Is metabotropic glutamate receptor 5 upregulated in prefrontal cortex in fragile X syndrome?
1 Molecular Imaging Branch, National Institute of Mental Health, 10 Center Drive, Bethesda, MD 20892-1026, USA
2 Department of Brain and Cognitive Sciences, Howard Hughes Medical Institute, The Picower Institute for Learning and Memory, Massachusetts Institute of Technology, Cambridge, MA, 02139, USA
Molecular Autism 2013, 4:15 doi:10.1186/2040-2392-4-15Published: 24 May 2013
Fragile X syndrome (FXS) is a common inherited form of intellectual disability caused by loss of function of the fragile X mental retardation protein. Recent animal studies suggest that upregulated downstream signaling by metabotropic glutamate receptor 5 (mGluR5) might be an important mechanism for cognitive and behavioral abnormalities associated with FXS. However, mGluR5 density in human FXS remains unknown.
Receptor binding and protein expression were measured in the postmortem prefrontal cortex of 14 FXS patients or carriers and 17 age- and sex-matched control subjects without neurological disorders. In-vitro binding assays were performed using [3H]-labeled 3-methoxy-5-pyridin-2-ylethynylpyridine (MPEPy), a selective and high-affinity negative allosteric modulator of mGluR5, to measure receptor density and the radioligand’s dissociation constant, which is inversely proportional to affinity. Immunoblotting was also performed, to measure mGluR5 protein expression.
The mGluR5 density increased with marginal significance (+16%; P = 0.058) in the prefrontal cortex of FXS patients or carriers compared with matched healthy controls. No significant change in dissociation constant (-4%; P = 0.293) was observed.
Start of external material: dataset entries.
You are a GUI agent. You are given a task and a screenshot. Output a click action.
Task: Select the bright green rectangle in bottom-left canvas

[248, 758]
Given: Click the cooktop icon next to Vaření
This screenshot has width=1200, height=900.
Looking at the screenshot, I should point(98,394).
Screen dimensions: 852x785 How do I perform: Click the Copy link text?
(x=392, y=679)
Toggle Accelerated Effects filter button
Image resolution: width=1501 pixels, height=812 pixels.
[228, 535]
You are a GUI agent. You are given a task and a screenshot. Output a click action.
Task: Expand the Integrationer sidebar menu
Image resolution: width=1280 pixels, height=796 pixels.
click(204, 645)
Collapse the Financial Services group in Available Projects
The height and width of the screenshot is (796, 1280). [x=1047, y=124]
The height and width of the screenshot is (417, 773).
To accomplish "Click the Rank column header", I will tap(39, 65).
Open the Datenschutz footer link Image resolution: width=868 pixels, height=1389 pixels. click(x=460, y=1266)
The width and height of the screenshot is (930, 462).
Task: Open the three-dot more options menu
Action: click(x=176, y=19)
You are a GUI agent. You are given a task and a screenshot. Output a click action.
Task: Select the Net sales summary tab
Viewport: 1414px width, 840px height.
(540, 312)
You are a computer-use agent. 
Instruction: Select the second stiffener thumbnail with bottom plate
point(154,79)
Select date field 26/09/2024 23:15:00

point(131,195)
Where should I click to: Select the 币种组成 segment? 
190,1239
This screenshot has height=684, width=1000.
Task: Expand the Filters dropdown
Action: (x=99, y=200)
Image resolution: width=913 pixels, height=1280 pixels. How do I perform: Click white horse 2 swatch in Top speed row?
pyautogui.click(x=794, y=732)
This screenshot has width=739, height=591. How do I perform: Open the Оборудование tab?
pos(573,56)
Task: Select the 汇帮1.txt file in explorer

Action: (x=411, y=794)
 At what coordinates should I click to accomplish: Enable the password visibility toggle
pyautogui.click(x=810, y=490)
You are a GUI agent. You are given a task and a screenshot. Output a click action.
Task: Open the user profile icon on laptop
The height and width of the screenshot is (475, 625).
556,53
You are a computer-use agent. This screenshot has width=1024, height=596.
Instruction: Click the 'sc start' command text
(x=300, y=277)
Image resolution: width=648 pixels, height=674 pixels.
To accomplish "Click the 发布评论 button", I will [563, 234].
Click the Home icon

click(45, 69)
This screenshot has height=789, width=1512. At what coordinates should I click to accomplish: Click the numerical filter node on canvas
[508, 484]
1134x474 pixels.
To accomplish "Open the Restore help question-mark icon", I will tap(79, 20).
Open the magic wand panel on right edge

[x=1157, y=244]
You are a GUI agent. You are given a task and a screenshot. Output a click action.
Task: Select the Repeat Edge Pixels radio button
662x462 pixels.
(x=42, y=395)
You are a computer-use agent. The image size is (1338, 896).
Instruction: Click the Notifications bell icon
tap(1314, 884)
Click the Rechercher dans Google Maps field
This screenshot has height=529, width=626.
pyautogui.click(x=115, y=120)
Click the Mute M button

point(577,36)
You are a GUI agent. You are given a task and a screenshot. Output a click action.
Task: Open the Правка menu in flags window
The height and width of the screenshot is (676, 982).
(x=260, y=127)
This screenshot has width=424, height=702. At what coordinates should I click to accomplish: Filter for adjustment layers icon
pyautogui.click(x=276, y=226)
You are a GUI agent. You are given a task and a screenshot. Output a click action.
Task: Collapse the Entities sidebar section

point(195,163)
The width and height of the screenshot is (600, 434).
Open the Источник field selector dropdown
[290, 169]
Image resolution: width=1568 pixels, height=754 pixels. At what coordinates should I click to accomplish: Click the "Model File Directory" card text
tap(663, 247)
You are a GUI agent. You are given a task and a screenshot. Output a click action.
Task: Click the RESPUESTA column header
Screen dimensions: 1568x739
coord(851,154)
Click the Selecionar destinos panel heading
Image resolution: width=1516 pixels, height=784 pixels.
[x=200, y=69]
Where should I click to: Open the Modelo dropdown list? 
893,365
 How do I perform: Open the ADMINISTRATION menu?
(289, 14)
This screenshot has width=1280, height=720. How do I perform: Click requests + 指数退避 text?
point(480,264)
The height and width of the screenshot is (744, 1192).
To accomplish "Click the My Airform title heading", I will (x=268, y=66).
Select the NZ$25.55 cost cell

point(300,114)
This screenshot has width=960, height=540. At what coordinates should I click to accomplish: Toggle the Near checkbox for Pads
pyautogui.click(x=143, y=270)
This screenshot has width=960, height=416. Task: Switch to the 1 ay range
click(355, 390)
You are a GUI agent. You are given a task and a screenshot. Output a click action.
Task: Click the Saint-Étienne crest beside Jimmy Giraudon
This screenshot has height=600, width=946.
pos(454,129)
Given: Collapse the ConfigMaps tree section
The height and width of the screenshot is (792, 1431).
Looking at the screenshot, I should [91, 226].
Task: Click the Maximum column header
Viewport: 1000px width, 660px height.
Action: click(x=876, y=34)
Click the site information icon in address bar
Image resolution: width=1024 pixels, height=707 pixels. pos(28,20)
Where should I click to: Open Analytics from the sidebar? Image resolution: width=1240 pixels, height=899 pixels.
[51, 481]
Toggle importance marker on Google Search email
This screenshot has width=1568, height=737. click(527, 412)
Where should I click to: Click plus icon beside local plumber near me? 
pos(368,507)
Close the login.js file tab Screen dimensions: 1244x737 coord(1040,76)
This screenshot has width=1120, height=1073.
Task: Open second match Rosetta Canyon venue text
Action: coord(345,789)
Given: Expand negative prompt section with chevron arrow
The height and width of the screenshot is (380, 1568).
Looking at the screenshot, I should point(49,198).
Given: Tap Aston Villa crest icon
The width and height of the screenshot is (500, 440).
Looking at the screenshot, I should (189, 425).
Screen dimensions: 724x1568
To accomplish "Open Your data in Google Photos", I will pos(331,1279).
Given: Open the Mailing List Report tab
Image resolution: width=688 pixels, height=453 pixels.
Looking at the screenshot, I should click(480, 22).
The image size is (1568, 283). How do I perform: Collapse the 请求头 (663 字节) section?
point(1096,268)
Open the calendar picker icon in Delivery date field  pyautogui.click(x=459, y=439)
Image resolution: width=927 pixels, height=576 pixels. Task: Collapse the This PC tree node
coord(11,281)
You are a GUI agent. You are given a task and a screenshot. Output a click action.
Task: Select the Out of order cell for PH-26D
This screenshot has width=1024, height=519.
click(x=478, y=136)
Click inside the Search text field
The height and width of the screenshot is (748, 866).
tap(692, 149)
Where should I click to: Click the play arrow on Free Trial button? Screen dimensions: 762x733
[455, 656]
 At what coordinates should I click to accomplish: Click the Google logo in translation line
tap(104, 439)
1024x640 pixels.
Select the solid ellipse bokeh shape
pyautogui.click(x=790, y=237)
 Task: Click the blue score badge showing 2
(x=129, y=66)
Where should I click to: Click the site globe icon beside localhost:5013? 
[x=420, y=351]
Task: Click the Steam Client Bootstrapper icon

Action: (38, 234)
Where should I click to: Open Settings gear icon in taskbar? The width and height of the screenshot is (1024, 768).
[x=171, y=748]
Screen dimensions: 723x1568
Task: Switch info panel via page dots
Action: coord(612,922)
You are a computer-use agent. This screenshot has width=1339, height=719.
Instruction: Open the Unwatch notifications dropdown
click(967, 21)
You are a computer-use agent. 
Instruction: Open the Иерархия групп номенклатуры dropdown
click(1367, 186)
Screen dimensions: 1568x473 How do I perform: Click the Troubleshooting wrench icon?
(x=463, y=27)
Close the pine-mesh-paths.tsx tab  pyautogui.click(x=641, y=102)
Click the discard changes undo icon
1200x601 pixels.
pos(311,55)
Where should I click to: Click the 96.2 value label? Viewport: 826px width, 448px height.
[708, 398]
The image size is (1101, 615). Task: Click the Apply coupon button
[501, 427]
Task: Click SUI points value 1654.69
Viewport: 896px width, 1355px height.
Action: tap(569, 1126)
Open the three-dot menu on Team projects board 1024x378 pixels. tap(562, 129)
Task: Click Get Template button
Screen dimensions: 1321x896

Immunoblotting found a significant elevation (+32%; P = 0.048) in mGluR5 protein expression.
Both mGluR5 binding density and protein expression were increased in the brains of FXS patients or carriers, but only expression was significantly different, which could be because of the small sample size and moderate variability. Another important caveat is that the effects of psychotropic medications on mGluR5 expression are largely unknown. Future in-vivo measurement of mGluR5 with positron emission tomography might characterize the role of this receptor in the pathophysiology of FXS and facilitate trials of mGluR5-oriented treatments for this disorder.